Objek studi sosiologi adalah masyarakat, dengan menyoroti hubungan
antarmanusia dan proses sebab-akibat yang timbul dari hubungan tersebut. Selain
itu, sosiologi dapat dikaji dengan perspektif lingkungan. Dalam perspketif
tersebut, secara kolektif dapat dikategorikan dalam tiga tahapan sosiologi,
yaitu sifat dasar dan perkembangan manusia, interaksi manusia dan hubungannya,
serta penyesuaian secara bersama dengan lingkungan. Jadi, dalam sosiologi juga
terdapat kajian tentang ekologi manusia. Peneliti memilih kajian sosiologi
sastra karena demoralisasi berkaitan dengan nilai-nilai moral, dan nilai-nilai
moral merupakan bagian dari masalah sosial. Masalah tawuran di kalangan anak
pelajar, narkoba, serta seks bebas adalah bukti demoralisasi yang semakin
merajalela di kalangan anak bangsa khususnya remaja.
Pada zaman era globalisasi ini banyak fenomena-fenomena sosial yang
terjadi. Di antaranya adalah demoralisasi, terorisme dan delinkuensi.

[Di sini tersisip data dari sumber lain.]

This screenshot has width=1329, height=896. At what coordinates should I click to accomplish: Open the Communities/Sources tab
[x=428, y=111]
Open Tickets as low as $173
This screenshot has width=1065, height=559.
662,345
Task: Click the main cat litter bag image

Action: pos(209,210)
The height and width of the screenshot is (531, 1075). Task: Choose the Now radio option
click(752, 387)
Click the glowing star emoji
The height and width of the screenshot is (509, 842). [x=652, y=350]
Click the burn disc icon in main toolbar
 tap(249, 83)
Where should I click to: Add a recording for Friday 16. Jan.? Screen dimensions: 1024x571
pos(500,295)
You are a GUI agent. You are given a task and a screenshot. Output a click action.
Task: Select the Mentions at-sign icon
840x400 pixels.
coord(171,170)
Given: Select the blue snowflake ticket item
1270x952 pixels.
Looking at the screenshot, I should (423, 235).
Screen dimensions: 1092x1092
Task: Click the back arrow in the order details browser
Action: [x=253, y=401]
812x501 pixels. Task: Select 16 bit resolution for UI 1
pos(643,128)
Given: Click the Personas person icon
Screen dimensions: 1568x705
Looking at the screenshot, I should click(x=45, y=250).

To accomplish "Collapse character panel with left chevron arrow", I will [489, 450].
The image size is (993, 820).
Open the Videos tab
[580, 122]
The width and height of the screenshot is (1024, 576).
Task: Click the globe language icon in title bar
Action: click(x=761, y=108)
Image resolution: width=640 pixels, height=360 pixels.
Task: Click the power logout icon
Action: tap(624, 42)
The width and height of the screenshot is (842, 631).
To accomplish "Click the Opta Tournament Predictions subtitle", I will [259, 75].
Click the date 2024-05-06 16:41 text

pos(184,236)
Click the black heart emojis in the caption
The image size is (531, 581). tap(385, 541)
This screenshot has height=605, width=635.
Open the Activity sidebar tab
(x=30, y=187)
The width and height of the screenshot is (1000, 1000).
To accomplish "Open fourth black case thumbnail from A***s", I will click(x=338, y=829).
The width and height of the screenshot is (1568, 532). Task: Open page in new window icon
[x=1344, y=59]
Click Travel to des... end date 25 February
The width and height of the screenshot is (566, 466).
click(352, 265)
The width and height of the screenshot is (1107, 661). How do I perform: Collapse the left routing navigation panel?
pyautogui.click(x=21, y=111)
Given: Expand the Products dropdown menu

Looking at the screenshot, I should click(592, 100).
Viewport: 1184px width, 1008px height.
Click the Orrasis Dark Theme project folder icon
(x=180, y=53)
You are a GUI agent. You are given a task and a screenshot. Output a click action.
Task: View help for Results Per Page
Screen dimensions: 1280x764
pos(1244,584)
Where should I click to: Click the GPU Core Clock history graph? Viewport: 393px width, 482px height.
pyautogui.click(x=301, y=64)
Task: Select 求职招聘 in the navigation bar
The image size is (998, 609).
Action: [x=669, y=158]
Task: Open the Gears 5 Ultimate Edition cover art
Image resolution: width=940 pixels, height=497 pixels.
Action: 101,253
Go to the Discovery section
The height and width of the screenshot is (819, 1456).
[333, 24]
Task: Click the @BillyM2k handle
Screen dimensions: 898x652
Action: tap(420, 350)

Demoralisasi adalah kemerosotan akhlak, terorisme adalah tindakan kerusakan di
dalam masyarakat, sedangkan delinkuensi adalah kenakalan remaja (Brooks dan
Gable, 2007 dalam Zuriah, 2008: 59). Lebih jauhnya lagi, penelitian ini
terpusat pada objek demoralisasi.
Pengertian demoralisasi itu sendiri adalah keadaan di mana kualitas moral
warga masyarakat mengalami penurunan. Demoralisasi berhubungan dengan rendahnya
standar moral dan penetapan nilai serta norma dalam masyarakat. Brooks dan
Gable (2007) dalam (Zuriah, 2008: 59) mengatakan bahwa demoralisasi berhubungan
dengan rendahnya standar moral dan penetapan nilai serta norma dalam
masyarakat.
Pengajaran sastra merupakan salah satu pengajaran yang wajib di SMA.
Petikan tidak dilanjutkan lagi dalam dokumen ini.